“I hate you, dad!” Asher shouted to me in the kitchen, storming out for dramatic effect.
My son was angry. He was having an existential crisis, where he couldn’t make sense of his place in the world, how and when we die, and what it all means. He told my wife and me he wanted to die so he can see what it was like... and then he’d come back. Asher doesn’t understand how this whole life thing works. Neither do I. He’s six. I’m 44.
On this particular day Asher was angry about his lack of freedom. It wasn’t fair that I could do whatever I wanted and he couldn’t, he lamented. He implored me to understand how unfair that was. I explained to him that I understood, but that he was too young to comprehend the consequences of his freedom so until he was older it was my job to help him navigate it. He didn’t feel any better. He told me he hated me.
A friend was over and she asked me why I didn’t punish him for telling me he hated me. “In our house we punish the kids for using the ‘hate’ word. Don’t you?” she asked.

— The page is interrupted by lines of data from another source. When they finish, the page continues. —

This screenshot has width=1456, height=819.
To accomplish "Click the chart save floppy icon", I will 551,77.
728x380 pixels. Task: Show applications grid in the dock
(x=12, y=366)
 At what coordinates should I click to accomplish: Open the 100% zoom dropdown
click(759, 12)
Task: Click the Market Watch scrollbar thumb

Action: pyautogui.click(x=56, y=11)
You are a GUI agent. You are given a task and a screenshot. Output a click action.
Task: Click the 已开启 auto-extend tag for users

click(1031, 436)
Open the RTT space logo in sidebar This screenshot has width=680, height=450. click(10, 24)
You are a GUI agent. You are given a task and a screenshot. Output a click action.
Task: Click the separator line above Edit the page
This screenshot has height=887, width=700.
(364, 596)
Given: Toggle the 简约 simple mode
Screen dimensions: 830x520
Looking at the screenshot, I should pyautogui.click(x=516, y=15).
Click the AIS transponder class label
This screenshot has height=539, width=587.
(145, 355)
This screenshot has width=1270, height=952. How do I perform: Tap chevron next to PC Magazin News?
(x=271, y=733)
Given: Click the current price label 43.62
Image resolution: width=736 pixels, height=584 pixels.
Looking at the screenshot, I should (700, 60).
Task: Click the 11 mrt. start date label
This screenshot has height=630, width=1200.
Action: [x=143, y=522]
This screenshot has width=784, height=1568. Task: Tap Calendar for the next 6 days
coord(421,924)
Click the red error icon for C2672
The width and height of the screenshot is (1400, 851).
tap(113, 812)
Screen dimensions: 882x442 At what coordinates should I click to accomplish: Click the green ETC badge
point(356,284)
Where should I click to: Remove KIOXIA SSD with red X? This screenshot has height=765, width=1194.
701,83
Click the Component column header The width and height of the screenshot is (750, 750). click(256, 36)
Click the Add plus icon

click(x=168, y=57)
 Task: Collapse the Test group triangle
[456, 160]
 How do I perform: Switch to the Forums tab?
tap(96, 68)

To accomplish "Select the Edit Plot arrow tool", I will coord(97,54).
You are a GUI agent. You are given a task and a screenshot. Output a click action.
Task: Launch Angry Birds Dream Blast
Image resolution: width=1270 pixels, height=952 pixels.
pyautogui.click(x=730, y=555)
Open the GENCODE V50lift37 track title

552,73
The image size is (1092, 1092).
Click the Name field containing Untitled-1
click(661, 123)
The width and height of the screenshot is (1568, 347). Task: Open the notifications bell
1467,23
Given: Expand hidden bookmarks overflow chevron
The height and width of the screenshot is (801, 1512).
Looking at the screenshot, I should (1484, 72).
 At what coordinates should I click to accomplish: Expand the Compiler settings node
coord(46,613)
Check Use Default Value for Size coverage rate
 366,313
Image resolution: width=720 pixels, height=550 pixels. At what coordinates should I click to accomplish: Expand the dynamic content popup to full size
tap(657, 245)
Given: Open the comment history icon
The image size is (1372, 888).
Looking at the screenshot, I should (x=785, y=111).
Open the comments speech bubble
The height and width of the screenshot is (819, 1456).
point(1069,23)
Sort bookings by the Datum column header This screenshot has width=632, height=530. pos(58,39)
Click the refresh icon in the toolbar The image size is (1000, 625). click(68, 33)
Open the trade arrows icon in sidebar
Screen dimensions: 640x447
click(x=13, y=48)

“Does it look like he’s punished?” I clapped back. Yeah, even therapists can be immature. I then self-corrected, and more maturely explained to her that my kids were allowed to hate me. Obviously I didn’t actually think they hated me, but I thought they were angry, and there are times they wanted to do something very badly, and the only person preventing them from doing that thing was me. That’s infuriating for them. I totally get it. If I were them I’d hate me, too.
My wife was out of town for a week, so I was single parenting with the kids. I’m not complaining—these days it’s actually easier for me in some ways. Navigating our different parenting styles is hard for all of us who are co-parenting. One night I asked the kids if they wanted to see a movie. They did. But they couldn’t agree on what to see. It turned into an argument. Asher wanted one movie; my daughter, Sydney, another. They were arguing with each other, and when that didn’t go anywhere they directed it towards me. Sydney, eight, pleaded, “I never get to pick the movie.”
Asher screamed, “It’s not fair!” I tried to get them to find a solution but it wasn’t working.
Frustrated, I asked Asher, “Have you forgotten what it’s like to be a parent?”
“I’ve never been a parent,” he responded, both of us embarrassed by the stupidity of my question.
“What I meant,” I continued, “is can you imagine what it’s like? You each want to see a movie and no matter what decision I make someone will be upset.”
Asher said, “It’s not that hard because you already went to school the most and we haven’t. You’ve been in school so it’s medium hard.” He then went on to explain some system where math would be useful to parenting but I was lost.
“Guys,” I said, “what if I want to see a movie and Sydney wants to see another? What would you do?”
Sydney piped in, “Can I tell you my idea? My idea is we do rock, paper, scissors, shoot.
Asher said, “I don’t agree on that. I agree on dad’s idea.”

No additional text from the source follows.